### Objective
Give the lines of the data entries as a JSON list of strings, one string per line with blank lines omitted, beginning with the line containing "Where should I click to: Open the import" and continuing through the line containing "pyautogui.click(x=303, y=520)".

====== Information given ======

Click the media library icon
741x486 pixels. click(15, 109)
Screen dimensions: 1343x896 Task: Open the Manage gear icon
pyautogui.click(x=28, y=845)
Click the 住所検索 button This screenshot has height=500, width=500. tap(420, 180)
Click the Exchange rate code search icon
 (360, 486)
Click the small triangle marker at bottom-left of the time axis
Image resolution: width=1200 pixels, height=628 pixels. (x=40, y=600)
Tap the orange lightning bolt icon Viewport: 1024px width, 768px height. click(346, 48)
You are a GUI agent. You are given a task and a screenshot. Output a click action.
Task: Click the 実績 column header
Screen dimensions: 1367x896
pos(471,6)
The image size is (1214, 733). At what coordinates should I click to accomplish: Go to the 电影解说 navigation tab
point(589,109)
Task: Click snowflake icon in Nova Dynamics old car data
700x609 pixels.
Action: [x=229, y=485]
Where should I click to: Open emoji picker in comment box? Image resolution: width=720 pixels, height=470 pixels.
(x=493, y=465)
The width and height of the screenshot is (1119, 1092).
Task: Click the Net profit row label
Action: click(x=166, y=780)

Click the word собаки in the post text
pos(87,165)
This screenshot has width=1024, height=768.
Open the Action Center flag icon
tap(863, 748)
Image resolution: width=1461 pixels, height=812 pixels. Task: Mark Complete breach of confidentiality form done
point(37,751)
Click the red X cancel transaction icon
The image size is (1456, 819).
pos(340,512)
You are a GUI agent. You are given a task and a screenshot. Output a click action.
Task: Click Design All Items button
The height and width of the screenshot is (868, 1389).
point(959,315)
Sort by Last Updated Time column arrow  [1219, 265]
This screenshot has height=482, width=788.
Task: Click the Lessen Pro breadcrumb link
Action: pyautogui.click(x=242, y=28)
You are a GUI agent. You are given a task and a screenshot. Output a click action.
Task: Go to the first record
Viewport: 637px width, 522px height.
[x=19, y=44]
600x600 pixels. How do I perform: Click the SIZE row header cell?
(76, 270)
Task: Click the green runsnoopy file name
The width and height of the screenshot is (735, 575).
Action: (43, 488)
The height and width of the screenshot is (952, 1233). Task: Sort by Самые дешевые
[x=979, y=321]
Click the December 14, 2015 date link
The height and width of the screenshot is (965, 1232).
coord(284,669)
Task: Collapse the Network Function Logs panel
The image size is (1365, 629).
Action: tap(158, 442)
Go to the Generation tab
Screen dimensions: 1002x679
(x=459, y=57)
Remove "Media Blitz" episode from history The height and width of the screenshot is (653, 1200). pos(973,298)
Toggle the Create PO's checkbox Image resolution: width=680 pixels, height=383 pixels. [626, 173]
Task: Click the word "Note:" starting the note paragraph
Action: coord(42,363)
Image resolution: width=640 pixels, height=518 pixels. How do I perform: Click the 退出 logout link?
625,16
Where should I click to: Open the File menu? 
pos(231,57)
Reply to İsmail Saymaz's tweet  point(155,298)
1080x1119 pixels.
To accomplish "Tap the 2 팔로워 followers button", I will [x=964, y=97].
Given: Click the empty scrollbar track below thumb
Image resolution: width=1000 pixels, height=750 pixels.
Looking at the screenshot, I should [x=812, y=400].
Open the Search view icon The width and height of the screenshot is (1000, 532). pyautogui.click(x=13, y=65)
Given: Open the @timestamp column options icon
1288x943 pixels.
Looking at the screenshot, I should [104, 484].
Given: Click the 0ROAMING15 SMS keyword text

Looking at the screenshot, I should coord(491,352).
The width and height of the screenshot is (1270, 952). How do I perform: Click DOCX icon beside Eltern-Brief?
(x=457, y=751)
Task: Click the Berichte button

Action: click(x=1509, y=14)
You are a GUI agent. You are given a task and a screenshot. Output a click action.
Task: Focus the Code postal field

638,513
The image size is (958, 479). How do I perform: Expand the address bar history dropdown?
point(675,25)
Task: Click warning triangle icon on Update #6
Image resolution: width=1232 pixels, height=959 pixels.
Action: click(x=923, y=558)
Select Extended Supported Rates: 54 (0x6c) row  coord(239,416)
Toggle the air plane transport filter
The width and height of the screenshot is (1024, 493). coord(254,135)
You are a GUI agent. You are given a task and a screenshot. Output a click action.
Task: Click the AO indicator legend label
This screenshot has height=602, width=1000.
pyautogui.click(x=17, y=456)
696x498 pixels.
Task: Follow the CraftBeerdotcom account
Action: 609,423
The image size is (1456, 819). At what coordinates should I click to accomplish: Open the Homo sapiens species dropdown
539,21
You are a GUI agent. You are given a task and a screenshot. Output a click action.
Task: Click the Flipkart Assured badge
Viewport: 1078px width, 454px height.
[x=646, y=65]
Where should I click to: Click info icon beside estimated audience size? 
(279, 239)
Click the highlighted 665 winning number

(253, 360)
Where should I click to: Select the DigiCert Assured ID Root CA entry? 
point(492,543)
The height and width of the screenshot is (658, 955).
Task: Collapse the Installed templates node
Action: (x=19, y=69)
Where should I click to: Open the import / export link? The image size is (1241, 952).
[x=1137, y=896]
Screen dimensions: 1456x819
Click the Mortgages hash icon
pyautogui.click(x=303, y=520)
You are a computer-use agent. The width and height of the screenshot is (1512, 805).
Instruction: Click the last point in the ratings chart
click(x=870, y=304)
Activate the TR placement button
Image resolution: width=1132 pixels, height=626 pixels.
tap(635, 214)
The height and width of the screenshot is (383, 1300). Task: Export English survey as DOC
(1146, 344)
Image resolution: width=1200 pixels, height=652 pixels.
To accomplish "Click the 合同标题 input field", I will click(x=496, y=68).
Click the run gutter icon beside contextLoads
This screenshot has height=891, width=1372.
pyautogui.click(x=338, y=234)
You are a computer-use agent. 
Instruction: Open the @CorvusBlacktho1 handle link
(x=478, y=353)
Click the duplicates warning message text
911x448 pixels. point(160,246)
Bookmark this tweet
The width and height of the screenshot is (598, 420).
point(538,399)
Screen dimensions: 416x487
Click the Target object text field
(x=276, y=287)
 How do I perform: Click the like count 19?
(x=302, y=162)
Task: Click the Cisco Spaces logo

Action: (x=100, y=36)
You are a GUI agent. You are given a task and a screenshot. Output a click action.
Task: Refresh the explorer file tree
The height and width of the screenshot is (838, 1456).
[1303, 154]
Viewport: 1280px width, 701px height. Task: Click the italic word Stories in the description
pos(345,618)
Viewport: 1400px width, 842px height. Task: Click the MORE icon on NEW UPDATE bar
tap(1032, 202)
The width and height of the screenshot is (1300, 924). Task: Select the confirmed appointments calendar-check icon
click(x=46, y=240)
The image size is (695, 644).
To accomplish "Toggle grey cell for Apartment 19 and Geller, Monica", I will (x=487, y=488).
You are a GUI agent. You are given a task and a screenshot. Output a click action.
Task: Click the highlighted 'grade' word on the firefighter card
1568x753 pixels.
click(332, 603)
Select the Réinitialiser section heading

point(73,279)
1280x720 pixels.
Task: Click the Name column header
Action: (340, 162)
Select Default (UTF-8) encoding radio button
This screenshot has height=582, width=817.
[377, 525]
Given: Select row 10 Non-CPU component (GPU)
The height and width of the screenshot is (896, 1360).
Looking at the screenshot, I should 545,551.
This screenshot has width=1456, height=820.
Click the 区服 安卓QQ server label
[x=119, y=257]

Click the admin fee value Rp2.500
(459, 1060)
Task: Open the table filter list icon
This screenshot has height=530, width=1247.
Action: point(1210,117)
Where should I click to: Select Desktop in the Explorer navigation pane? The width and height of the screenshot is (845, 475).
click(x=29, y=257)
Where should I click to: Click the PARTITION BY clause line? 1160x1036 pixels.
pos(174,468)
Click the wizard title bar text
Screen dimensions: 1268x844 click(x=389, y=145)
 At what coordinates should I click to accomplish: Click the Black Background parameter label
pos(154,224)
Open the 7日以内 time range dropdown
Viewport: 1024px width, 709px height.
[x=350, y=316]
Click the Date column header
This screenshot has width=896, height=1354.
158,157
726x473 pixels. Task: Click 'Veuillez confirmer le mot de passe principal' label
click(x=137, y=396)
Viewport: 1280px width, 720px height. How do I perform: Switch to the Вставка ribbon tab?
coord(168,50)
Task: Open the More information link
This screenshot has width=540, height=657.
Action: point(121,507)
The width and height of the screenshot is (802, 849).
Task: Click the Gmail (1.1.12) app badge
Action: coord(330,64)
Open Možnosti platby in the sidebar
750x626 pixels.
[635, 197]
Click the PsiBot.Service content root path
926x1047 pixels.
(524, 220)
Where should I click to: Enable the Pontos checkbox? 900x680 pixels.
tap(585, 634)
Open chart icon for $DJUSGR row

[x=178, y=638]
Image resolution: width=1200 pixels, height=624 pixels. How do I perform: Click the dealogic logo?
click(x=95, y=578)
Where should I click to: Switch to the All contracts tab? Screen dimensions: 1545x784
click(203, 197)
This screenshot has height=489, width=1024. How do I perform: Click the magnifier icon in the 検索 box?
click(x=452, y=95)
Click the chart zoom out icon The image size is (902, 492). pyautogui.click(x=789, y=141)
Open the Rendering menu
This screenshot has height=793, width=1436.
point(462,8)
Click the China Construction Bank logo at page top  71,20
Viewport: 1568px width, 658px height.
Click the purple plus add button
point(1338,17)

======

### Result below
[
  "Where should I click to: Open the import / export link? The image size is (1241, 952).",
  "[x=1137, y=896]",
  "Screen dimensions: 1456x819",
  "Click the Mortgages hash icon",
  "pyautogui.click(x=303, y=520)"
]